Demanda Smith v. State of Indiana (mem. dec.)
19A-CR-1395
Criminal. Affirms Demanda Smith’s conviction for Class A Misdemeanor domestic battery.  Finds the Marion Superior Court did not err by refusing to give the tendered jury instruction on self-defense.

In the Matter of the: D.B., K.B., K.C., and M.C. (Minor Child) Children in Need of Services, and S.O. (Mother) v. The Indiana Department of Child Services (mem. dec.)
19A-JC-1510
Juvenile CHINS. Affirms the adjudication of mother S.O.’s children D.B., K.B., K.C. and M.C., as children in need of services. Finds there is sufficient evidence to support the CHINS adjudication.

Deandrew R. Halliburton v. State of Indiana (mem. dec.)
19A-CR-1235
Criminal. Affirms Deandrew Halliburton’s conviction for Level 6 felony theft. Finds there is sufficient evidence to support the conviction.

Daquoine D. Harriston v. State of Indiana (mem. dec.)
19A-CR-1059
Criminal. Affirms Daquoine Harriston’s convictions of two counts of Level 1 felony attempted murder. Finds there is sufficient evidence to support his convictions.

In Re: The Adoption of D.J.B., B.W.B., and B.M.B., minor children, D.W.B. v. D.T. and E.T. (mem. dec.)
19A-AD-1612
Adoption. Affirms the Huntington Circuit Court’s order granting the petition of mother E.T. and stepfather D.T. for D.T. to adopt the children of mother and father D.W.B.  Finds D.W.B.’s consent for the adoption was not required. Declines to order him to pay appellate attorney fees.

Hazel M. Sendelweck v. Greene County General Hospital, et al. (mem. dec.)
19A-CT-1582
Civil tort. Affirms the Dubois Circuit Court’s order granting summary judgment in favor of Greene County General Hospital, d/b/a Good Samaritan Society — Northwood Retirement Community and The Evangelical Lutheran Good Samaritan Society, d/b/a Good Samaritan Society —Northwood Retirement Community. Finds Sendelweck failed to timely file her claim before the running of the statute of limitations. Also finds there was no due process violation.

Elmer L. Moore v. State of Indiana (mem. dec.)
19A-CR-824
Criminal. Affirms Elmer L. Moore’s conviction of Level 5 felony failure to register as a sex or violent offender with a prior conviction of failure to register. Finds the Elkhart Superior Court did not err in denying his motion to dismiss the charges against him.

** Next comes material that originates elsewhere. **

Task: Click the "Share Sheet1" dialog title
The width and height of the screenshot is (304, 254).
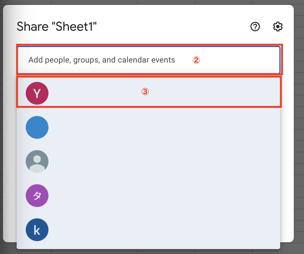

Arthur David Siegle and Karen Lynn Siegle v. NextGear Capital, Inc. (mem. dec.)
19A-CC-1467
Civil collection. Dismisses Arthur and Karen Siegle’s appeal of the Hamilton Circuit Court’s entry of default judgment against them and in favor of NextGear Capital Inc. Finds the Siegles did not file a Trial Rule 60(B) motion for relief from the trial court’s entry of default judgment against them, so their appeal is not properly before the Indiana Court of Appeals.

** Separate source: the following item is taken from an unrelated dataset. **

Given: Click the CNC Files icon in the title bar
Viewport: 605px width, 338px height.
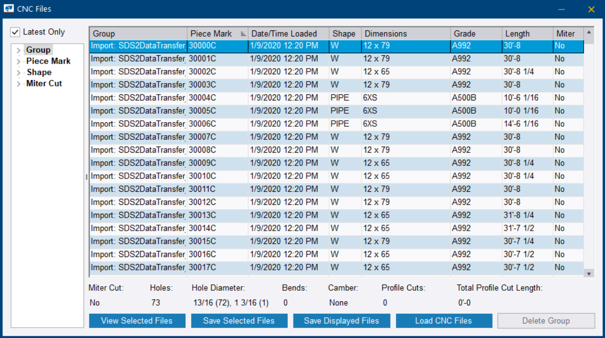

Christopher A. Watson v. State of Indiana (mem. dec.)
19A-CR-1864
Criminal. Affirms Christopher Watson’s three-year sentence for conviction of Level 5 felony dealing in a narcotic drug. Finds his sentence is not inappropriate.

Terry Honeycutt v. Ashten Harmon (mem. dec.)
19A-JP-1516
Juvenile paternity. Affirms the Wabash Circuit Court’s order granting Ashten Harmon’s request to relocate A.H. to Florida. Finds the trial court did not err in finding that Harmon’s financial circumstances and her desire to obtain better housing and to live with her husband and child in one location were legitimate reasons causing a good faith relocation. Also finds the trial court did not err in concluding that Harmon’s decision to relocate the child to Florida was in the child’s best interests.